Bankers are not well known for giving riveting talks. However, Stephen Mwaura Nduati gave a surprisingly interesting one here at the Mobile Banking conference just outside Nairobi. He’s in charge of “Payment Systems” at the Central Bank of Kenya – a regulator.
He made the case for why regulation is needed, and what risks are naturally inherent within payment systems. Not just mobile payments, but all systems.
What I was most interested in was his slides giving out some data on the payment system space within Kenya. It’s really quite revealing on what the motives are, and why they’re there, for the Central Bank and policy makers.
Kenya’s payment system timeline
You can see where Mpesa and Zap came into the timeline for payment systems in Kenya, but you can also see that it’s quite clear that the Central Bank of Kenya (CBK) thinks of many things beyond mobile payments.
Low vs high volumes
Mobile payments are all the rage, clearly shown in the graph below.
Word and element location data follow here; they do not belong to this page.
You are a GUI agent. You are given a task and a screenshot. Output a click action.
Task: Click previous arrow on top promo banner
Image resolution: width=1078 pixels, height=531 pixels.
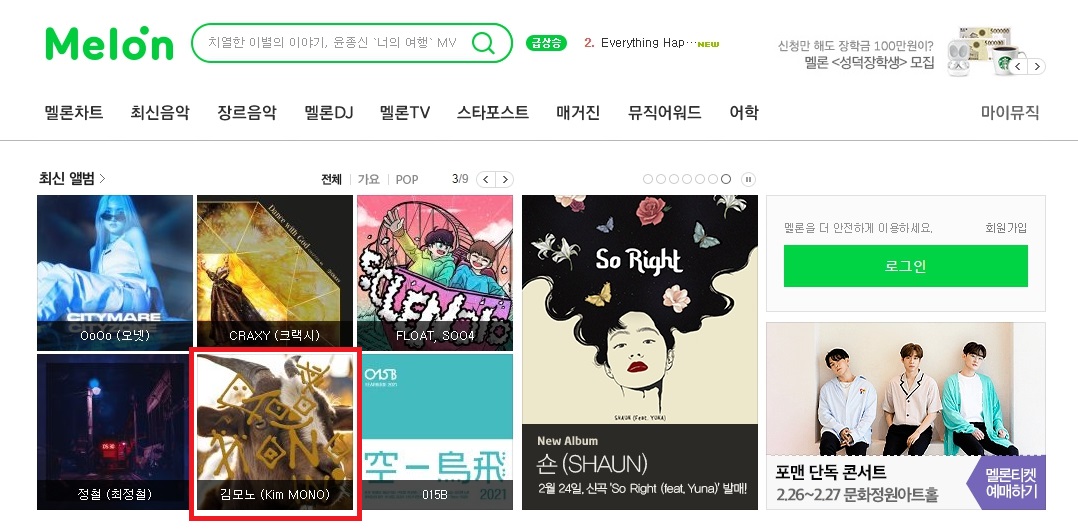[x=1018, y=67]
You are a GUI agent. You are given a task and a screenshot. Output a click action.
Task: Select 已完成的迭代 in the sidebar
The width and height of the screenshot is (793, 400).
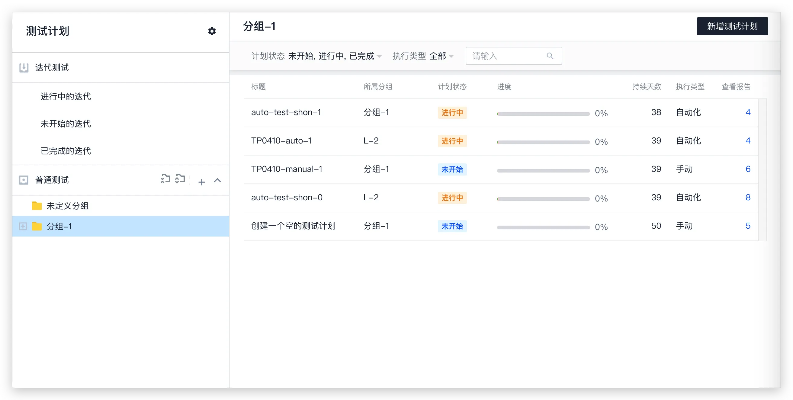coord(66,151)
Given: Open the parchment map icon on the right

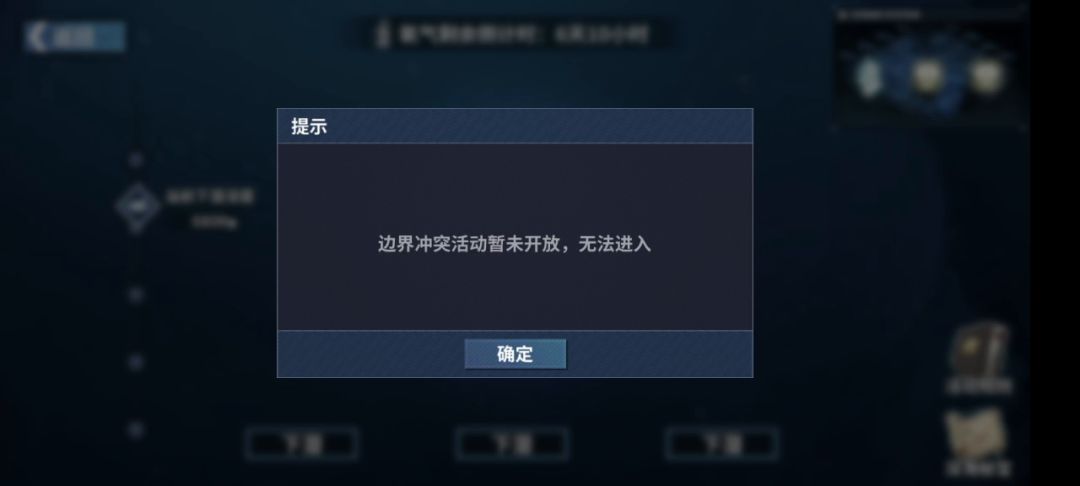Looking at the screenshot, I should (x=979, y=439).

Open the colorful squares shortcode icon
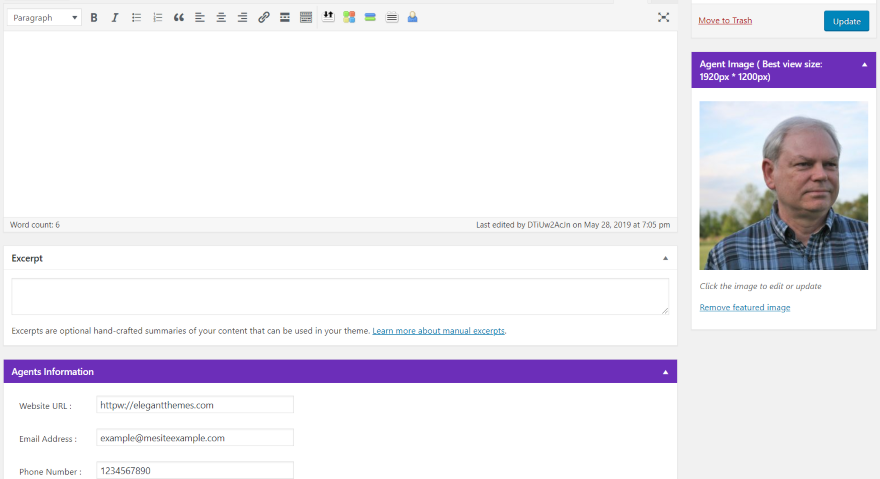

However, the amount of money flowing through the system from this is negligible compared to the other types of payments. There is a large difference between high volume systems versus where a lot of money flows, but with fewer transactions.
Current payment system flows
Low volume, high value. These are what the CBK care about. Taking a look at the following two slides, you can see that though mobile payments and ATMs are what everyone talks about, what the bank really cares about making sure that the real time gross settlement (RTGS) system stays on the tracks.